Six major research institutions—Harvard University, Yale University, Brown University, Boston University, the University of Pennsylvania, and Oregon Health & Science University—and the Association of University Technology Managers have crafted new principles to promote the transfer of medical technologies to the developing world. Within two days of being posted on the AUTM website, the statement was endorsed by NIH and two University of Illinois campuses.
The principles encourage universities to make “vigorous efforts to develop creative and effective licensing strategies” to promote global access. The institutions do acknowledge that their efforts might be constrained by the “modest leverage” their technology transfer professionals can exert when licensing early-stage academic work.
Suggested approaches include negotiating licenses that call for lower prices or the production of generic medicines. Universities, the principles say, can offer financial incentives, such as reduced royalties, and exert control over patent rights or not patent at all in certain countries. They are also encouraged to partner with others in developing health-related technologies.

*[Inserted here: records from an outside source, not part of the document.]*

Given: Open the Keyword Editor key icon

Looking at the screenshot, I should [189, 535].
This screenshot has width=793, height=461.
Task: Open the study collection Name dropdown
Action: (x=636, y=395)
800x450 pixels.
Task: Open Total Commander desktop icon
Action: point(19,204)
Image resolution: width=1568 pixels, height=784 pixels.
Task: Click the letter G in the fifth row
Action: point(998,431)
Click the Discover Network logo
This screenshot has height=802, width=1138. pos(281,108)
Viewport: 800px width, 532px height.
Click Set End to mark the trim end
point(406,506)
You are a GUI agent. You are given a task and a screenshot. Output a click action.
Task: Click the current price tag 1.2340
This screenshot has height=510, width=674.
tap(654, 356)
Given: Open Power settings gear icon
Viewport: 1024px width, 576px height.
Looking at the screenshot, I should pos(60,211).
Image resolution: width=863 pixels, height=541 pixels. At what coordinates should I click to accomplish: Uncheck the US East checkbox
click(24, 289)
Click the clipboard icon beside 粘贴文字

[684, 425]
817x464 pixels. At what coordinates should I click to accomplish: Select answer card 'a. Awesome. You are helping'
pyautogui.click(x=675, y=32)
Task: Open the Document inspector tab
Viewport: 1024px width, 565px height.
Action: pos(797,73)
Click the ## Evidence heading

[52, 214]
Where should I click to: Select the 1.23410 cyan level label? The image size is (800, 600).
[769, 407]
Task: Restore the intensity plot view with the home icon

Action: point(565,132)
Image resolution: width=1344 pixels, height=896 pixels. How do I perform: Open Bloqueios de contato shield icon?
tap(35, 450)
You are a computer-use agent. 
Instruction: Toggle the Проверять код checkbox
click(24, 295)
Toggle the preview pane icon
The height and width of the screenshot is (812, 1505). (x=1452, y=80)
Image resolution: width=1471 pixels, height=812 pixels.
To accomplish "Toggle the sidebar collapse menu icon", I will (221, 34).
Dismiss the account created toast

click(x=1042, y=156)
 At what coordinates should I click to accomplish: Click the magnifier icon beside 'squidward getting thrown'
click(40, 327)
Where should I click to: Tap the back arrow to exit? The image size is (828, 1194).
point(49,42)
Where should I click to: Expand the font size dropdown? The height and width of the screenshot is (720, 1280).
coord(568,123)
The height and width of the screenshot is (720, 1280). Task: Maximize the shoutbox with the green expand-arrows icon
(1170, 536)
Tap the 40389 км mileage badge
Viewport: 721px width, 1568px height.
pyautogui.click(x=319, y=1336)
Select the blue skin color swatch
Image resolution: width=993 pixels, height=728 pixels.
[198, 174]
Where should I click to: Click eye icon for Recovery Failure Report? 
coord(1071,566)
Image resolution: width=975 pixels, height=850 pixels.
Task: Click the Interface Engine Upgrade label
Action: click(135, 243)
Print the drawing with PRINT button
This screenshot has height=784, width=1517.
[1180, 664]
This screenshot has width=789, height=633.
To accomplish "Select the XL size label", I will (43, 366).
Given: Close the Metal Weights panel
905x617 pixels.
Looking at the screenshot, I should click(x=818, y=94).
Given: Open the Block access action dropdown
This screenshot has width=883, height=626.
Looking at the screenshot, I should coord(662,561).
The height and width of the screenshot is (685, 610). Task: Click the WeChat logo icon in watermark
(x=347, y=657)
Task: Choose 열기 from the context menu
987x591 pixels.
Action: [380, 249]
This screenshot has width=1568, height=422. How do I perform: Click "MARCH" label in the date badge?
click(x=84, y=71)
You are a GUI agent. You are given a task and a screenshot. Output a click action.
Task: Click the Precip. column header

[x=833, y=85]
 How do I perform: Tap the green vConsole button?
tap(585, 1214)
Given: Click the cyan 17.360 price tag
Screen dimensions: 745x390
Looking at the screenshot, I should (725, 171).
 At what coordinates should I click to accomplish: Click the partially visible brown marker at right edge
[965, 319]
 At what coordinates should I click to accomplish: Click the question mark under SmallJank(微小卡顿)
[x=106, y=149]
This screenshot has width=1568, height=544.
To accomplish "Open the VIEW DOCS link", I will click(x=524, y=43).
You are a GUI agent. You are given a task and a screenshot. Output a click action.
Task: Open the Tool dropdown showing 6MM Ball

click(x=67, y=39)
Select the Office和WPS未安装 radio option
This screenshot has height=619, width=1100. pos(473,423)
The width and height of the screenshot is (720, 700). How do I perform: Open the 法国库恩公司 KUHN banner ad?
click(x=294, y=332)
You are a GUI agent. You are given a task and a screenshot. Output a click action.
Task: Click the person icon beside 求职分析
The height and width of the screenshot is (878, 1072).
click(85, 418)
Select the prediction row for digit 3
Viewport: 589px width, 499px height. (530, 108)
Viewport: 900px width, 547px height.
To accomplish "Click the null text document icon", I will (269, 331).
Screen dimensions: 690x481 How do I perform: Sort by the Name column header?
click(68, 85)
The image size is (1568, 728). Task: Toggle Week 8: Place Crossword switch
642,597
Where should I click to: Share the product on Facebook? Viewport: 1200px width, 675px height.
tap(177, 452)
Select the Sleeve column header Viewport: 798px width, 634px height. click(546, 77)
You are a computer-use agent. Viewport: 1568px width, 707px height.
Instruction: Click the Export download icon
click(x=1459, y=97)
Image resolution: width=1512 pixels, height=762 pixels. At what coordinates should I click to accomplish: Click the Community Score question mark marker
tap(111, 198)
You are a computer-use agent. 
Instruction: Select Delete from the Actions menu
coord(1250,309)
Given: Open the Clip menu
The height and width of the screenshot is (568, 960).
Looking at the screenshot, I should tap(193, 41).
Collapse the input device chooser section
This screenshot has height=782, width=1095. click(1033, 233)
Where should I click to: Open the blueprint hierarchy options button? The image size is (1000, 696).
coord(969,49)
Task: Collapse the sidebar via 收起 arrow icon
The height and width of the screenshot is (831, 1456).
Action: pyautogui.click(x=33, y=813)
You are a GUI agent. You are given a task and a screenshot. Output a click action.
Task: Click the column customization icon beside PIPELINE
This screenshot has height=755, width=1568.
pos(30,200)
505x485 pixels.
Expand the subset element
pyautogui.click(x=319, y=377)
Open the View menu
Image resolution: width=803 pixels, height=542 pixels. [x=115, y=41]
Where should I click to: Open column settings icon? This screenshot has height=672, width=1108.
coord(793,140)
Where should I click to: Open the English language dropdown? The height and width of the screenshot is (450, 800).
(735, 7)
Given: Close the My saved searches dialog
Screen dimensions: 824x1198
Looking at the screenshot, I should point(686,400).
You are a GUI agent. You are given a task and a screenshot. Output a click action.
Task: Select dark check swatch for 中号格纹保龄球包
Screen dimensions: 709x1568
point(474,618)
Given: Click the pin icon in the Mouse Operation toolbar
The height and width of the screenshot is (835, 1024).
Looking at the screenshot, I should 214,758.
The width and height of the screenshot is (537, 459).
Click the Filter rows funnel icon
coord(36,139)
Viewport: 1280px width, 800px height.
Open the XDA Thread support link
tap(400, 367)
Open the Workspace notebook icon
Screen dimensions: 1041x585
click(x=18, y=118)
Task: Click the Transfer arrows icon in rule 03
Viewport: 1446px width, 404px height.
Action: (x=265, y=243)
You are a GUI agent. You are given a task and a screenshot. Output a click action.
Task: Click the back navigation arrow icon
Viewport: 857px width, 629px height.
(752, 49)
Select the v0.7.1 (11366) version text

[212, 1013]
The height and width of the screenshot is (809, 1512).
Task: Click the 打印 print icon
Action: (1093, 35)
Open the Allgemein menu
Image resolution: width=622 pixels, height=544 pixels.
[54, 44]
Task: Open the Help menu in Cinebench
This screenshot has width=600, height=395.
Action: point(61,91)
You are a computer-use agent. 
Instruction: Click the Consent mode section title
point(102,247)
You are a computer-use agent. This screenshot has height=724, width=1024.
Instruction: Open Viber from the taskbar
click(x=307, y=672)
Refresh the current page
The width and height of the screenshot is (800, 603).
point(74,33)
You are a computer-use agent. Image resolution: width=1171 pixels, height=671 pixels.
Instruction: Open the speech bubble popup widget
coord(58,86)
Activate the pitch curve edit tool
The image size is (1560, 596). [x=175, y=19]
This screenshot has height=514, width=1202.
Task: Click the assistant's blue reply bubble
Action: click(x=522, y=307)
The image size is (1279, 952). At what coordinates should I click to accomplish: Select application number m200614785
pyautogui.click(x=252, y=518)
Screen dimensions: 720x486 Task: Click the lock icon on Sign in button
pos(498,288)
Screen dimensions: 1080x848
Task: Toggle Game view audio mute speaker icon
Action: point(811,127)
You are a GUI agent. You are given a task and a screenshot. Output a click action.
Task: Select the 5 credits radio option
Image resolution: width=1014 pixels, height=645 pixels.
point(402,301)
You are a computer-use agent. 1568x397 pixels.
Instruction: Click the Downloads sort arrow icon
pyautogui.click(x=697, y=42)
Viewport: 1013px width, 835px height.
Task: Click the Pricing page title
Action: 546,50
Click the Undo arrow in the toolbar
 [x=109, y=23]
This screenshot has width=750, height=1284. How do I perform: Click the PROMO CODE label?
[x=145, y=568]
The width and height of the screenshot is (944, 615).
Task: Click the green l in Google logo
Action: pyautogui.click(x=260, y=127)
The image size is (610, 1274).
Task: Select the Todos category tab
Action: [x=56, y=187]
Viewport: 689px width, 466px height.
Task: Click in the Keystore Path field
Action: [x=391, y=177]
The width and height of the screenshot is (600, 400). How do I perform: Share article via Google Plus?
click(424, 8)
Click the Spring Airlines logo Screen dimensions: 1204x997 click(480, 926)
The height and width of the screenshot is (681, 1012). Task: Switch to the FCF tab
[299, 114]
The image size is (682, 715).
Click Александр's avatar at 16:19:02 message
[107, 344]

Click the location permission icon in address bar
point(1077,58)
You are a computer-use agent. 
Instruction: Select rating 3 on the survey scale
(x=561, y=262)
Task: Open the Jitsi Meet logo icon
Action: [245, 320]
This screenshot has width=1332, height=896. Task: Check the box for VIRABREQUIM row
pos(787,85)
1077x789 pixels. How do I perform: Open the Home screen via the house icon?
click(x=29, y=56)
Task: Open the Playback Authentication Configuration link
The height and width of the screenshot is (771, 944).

Harvard and Yale, in particular, have been under pressure to commit to such principles by the Universities Allied for Essential Medicines, a student-led group. Last spring, the two schools hosted a meeting of technology officers from about a dozen major research universities and organizations as a prelude to drafting the new statement.
The student group welcomes the new principles, although it still sees shortcomings. Meanwhile, Harvard Provost Steven E. Hyman argues that “over time, these principles and strategies, which now are viewed as ahead-of-the-curve, will come to be the norm and will be broadly implemented.”